Archive for August 15, 2011
Google Plus Games Equals…?
2Late last week we saw the massive rollout of the Games button for Google Plus. Considering how slow G generally ships it’s betas, it was pretty impressive that they got this one out to at least the majority of the user-base in one fell swoop.
There is currently only a handful of games on the service, and from what I’m skimming off the top of other’s conversations, they’re all ports from Facebook. Before the button appeared for good, though, it popped up and then mysteriously vanished, but not before a shockwave was sent through the community with everyone reporting that they had they button! The wacky thing was, once the button vanished, many people were vocal about wanting it back. Furthermore, it wasn’t a surprise that the games on tap wouldn’t be any different then those on FB, so we had a situation where people were waiting with baited breath for the content that many of them – myself included – had been down on when FB was the only game in town. What changed?

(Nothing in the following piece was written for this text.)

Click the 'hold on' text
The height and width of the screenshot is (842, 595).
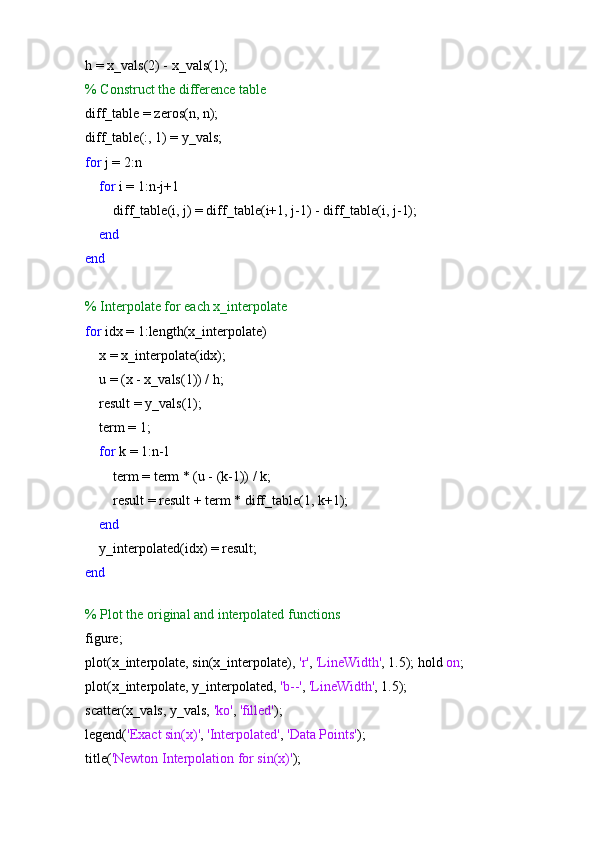(x=440, y=663)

The first thing is how G+ handles the “spam” that these games generate. It’s on it’s own page, so you only see it once you enter the games ecosystem. All the requests have their own tab on the left (although there’s no waiting message indicator there), and the games are presented via a carousel at the top of the page. Simple! If you never want to see the spam in your stream, or if you have no interest in games on G+, you’ll never, ever see any of it. I haven’t heard anyone complain, only compliment to muted degrees, so it sounds like something people can live with.
The second thing is permanence. FB games might have appealed to me if I had actually spent more then 10 seconds on the service in a given week. I generally popped in, checked up on certain people, and then closed down. Contrast that to G+, which I have open every day, and which has become my de facto network. It seems to have taken on the same responsibility for many of the people I had found originally through Twitter, which means that there’s more activity that I participate in on a daily basis on G+ then I have in FB. Because of the *ahem* social nature of these games, and because I’m always on G+, the games have a greater gravity here then on FB. I can make requests of people, and they’ll see them…on their own schedules, and without feeling put out that I’m waving a pamphlet in their faces. It’s more a feeling of good will all around with G+ then it ever was with FB.
The downside is that the games still really aren’t that compelling. I’ve been trying Dragon Age Legends and Edgeworld, and I’m not totally sure I’d classify either as a “game” in a traditional sense*. Both are more like stop-watches, where you engage in some kind of assembly-line activity for a short amount of time (basically, glorified maintenance work), and then are told to take a mandatory coffee-break, measured in hours. It’s odd, because I often do, and see others, bemoan the fact that there’s not enough time in the day to play our games, yet these games force you to play in short bursts. I think the disconnect is that in “real” games, we’re following a thread of narrative, driven by action and adventure, in the hopes of reaching the climax of the story, while in these “social” games, we’re pulling levers as directed by a never-ending tutorial agent without a real sense of why.